■ SOURCE MATERIAL:
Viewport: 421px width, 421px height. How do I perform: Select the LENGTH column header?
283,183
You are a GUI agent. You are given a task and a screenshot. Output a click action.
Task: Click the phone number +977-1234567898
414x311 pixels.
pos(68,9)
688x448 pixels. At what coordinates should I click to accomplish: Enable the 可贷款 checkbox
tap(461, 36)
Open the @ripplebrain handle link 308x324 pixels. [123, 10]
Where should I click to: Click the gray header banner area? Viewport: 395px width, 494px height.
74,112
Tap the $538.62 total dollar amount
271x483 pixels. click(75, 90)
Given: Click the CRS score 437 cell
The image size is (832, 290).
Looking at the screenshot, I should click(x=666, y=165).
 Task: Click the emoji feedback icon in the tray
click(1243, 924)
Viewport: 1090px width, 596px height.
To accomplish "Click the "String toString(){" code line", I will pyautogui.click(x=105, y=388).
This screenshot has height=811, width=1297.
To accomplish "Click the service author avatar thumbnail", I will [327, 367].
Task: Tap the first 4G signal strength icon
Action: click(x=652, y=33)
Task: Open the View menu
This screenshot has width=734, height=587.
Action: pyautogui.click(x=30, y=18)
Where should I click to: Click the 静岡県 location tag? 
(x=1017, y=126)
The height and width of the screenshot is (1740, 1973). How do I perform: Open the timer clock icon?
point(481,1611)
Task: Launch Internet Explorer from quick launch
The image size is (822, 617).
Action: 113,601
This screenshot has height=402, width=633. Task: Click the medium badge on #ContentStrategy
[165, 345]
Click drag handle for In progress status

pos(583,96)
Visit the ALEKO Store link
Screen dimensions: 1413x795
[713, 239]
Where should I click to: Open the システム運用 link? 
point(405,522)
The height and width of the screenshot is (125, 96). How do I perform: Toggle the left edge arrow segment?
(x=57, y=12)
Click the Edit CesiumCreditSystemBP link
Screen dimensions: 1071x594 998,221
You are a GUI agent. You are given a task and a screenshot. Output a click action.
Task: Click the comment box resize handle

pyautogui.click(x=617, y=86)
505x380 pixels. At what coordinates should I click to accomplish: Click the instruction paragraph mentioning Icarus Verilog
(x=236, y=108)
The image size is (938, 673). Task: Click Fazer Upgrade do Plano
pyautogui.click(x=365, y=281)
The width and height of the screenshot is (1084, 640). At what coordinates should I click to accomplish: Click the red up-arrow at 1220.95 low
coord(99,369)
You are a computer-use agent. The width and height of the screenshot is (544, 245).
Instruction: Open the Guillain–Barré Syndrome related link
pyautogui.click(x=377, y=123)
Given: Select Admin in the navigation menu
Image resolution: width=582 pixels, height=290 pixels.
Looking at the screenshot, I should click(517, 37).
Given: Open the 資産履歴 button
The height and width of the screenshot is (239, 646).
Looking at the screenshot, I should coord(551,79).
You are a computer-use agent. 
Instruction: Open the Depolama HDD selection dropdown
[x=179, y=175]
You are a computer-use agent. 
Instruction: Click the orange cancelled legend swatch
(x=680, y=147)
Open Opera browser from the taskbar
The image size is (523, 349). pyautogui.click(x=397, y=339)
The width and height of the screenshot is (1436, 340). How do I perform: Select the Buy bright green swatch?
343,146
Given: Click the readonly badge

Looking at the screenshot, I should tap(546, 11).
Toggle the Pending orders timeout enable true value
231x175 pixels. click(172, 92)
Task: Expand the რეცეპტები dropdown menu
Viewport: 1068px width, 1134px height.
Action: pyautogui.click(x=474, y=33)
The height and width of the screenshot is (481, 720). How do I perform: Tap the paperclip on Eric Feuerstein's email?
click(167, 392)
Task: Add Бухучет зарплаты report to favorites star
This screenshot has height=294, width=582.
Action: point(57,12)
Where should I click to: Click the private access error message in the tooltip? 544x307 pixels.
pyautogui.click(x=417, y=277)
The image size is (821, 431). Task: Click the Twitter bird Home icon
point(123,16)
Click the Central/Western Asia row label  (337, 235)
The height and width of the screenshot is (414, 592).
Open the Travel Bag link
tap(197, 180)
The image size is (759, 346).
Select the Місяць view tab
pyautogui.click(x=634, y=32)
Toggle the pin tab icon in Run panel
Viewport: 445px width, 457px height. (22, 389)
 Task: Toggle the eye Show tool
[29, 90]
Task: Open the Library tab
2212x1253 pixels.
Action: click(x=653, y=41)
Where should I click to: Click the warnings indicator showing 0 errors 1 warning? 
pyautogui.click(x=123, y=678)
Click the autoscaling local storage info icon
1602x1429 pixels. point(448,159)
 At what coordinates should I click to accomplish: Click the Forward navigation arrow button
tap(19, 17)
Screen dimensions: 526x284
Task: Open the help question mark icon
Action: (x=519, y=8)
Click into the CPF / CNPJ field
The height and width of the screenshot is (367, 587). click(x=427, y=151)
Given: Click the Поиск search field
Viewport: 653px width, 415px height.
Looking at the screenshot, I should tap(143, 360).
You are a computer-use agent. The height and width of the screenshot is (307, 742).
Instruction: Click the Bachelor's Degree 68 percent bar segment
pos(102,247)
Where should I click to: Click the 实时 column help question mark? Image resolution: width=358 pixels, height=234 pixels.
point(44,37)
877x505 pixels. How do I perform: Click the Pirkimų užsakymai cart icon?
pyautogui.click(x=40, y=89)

■ GIVEN PROBLEM: From the rows above, pick out every line that contains the string "resolution" and copy each one in full.

■ EXERCISE SOLUTION:
Image resolution: width=582 pixels, height=290 pixels.
Where should I click to: Click the 实时 column help question mark? Image resolution: width=358 pixels, height=234 pixels.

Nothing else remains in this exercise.